Problem description: Please convert everything from the row containing "The image size is (1024, 768)." down to the end of the rows into a Markdown table with the columns Number and Text, giving each line its number and omitting blank lines.

§ §

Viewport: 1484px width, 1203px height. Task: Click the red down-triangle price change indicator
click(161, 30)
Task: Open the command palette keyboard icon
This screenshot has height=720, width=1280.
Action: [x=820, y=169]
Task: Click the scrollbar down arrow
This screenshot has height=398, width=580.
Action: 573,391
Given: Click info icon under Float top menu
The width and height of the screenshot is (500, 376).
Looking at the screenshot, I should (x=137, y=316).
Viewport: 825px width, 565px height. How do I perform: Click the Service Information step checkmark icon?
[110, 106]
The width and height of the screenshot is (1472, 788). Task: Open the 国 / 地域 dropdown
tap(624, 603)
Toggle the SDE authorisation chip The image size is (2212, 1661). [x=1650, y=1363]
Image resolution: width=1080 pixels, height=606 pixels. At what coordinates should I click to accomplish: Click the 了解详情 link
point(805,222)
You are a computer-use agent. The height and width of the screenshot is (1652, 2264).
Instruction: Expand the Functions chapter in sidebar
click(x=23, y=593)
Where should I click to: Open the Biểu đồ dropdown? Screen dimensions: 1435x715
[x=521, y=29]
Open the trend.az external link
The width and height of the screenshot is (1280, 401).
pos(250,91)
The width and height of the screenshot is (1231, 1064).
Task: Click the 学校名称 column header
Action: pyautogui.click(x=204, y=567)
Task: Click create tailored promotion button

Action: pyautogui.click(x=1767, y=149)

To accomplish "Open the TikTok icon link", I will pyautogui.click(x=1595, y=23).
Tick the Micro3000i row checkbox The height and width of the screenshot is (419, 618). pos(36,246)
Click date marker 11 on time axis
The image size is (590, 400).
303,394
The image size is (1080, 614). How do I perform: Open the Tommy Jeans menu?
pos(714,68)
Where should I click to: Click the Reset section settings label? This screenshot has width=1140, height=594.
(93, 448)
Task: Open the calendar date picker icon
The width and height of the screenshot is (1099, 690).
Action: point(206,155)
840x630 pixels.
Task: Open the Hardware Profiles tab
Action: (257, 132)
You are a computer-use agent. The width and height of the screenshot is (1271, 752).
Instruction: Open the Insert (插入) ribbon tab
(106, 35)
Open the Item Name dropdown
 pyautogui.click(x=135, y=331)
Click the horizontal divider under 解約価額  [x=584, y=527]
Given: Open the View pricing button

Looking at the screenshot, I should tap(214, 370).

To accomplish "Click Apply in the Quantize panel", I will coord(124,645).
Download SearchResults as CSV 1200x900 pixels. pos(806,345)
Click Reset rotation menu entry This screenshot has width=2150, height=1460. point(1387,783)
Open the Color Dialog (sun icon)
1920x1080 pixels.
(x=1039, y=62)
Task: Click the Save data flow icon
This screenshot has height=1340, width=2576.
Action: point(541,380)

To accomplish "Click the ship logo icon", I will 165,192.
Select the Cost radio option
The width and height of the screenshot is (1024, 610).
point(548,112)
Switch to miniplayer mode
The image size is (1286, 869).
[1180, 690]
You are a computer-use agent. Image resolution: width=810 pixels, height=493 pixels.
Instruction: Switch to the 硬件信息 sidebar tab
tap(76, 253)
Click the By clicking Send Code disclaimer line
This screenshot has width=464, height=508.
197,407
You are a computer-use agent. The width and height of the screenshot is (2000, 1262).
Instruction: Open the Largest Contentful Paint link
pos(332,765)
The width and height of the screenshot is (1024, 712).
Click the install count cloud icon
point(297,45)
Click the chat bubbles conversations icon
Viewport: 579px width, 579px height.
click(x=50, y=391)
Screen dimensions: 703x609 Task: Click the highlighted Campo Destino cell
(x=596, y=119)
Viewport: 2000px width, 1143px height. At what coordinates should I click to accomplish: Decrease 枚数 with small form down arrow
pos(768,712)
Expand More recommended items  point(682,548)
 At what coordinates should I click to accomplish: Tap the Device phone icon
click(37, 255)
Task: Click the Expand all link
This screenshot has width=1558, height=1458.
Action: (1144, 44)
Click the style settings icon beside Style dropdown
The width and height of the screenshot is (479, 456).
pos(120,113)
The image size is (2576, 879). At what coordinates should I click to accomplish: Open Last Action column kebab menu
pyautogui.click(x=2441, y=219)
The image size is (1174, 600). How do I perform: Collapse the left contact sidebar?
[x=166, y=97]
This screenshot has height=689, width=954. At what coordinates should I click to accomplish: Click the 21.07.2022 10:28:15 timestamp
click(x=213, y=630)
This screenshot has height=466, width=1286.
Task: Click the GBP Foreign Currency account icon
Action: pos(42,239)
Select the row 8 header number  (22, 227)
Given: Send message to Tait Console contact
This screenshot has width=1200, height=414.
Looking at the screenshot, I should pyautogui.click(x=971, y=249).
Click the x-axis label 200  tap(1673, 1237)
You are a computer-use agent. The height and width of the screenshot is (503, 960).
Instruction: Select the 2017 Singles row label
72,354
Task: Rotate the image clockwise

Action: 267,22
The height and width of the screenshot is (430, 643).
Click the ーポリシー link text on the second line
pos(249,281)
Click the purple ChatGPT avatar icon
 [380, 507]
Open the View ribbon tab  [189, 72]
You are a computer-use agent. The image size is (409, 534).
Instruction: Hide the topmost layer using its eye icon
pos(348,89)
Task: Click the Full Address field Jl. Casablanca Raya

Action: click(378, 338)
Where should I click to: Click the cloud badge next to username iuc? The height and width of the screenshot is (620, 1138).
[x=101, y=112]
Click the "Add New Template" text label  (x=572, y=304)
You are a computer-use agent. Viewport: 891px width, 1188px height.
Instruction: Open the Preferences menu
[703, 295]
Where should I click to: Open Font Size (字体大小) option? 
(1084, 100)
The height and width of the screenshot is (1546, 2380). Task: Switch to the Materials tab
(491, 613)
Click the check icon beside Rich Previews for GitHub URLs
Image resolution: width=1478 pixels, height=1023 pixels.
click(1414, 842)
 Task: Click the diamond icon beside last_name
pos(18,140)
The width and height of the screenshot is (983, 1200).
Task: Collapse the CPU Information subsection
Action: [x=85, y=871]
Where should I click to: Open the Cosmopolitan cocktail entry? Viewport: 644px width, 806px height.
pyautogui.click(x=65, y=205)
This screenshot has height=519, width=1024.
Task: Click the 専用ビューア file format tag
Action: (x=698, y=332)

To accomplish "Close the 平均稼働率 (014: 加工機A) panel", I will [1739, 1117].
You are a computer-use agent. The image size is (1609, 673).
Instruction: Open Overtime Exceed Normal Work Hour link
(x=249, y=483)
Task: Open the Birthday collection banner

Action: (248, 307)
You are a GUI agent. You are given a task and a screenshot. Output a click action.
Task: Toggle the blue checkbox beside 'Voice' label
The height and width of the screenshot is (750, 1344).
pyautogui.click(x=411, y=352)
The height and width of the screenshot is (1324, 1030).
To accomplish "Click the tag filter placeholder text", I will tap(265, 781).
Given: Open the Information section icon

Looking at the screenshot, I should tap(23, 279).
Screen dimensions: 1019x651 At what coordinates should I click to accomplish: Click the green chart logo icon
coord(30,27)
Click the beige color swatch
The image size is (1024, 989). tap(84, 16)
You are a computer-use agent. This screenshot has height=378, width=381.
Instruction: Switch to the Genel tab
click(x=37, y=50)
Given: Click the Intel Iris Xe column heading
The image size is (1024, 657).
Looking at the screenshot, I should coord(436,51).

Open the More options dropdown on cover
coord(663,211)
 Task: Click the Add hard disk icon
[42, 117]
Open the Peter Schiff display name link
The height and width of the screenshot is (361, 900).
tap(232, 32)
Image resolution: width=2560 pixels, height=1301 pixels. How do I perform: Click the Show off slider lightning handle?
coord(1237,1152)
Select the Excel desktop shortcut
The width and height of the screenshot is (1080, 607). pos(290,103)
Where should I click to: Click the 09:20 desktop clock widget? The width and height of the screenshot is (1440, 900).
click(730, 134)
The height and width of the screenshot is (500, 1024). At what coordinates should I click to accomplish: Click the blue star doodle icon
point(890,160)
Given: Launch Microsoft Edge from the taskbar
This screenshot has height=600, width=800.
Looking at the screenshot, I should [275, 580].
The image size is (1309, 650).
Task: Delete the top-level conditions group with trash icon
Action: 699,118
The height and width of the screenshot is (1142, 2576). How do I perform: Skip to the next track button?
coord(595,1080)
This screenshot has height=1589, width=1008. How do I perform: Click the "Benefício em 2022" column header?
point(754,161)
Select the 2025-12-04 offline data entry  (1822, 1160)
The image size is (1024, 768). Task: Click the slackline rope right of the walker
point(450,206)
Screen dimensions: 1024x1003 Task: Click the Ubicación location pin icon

§ §

Response for this exercise:
| Number | Text |
|---|---|
| 1 | The image size is (1024, 768). Task: Click the slackline rope right of the walker |
| 2 | point(450,206) |
| 3 | Screen dimensions: 1024x1003 Task: Click the Ubicación location pin icon |